YOUR ASSIGNMENT: In the entries below, which lines run from the one containing "This screenshot has height=441, width=588." to the one containing "Select the Dedicated Server.url shortcut"? Copy exactly those lines, ends included, and no others.

GIVEN ENTRIES:

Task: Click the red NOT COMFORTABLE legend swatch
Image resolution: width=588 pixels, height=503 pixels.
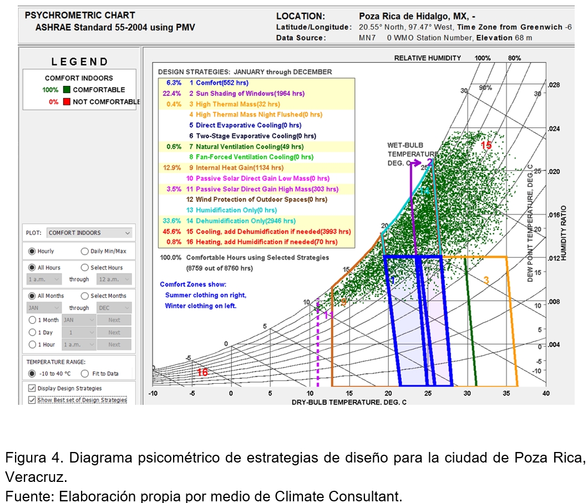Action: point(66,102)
* * *
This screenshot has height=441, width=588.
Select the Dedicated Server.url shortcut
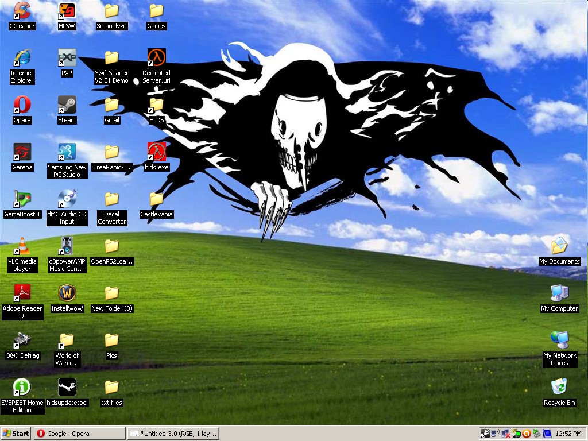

TASK ANSWER:
This screenshot has height=441, width=588.
Select the Dedicated Server.url shortcut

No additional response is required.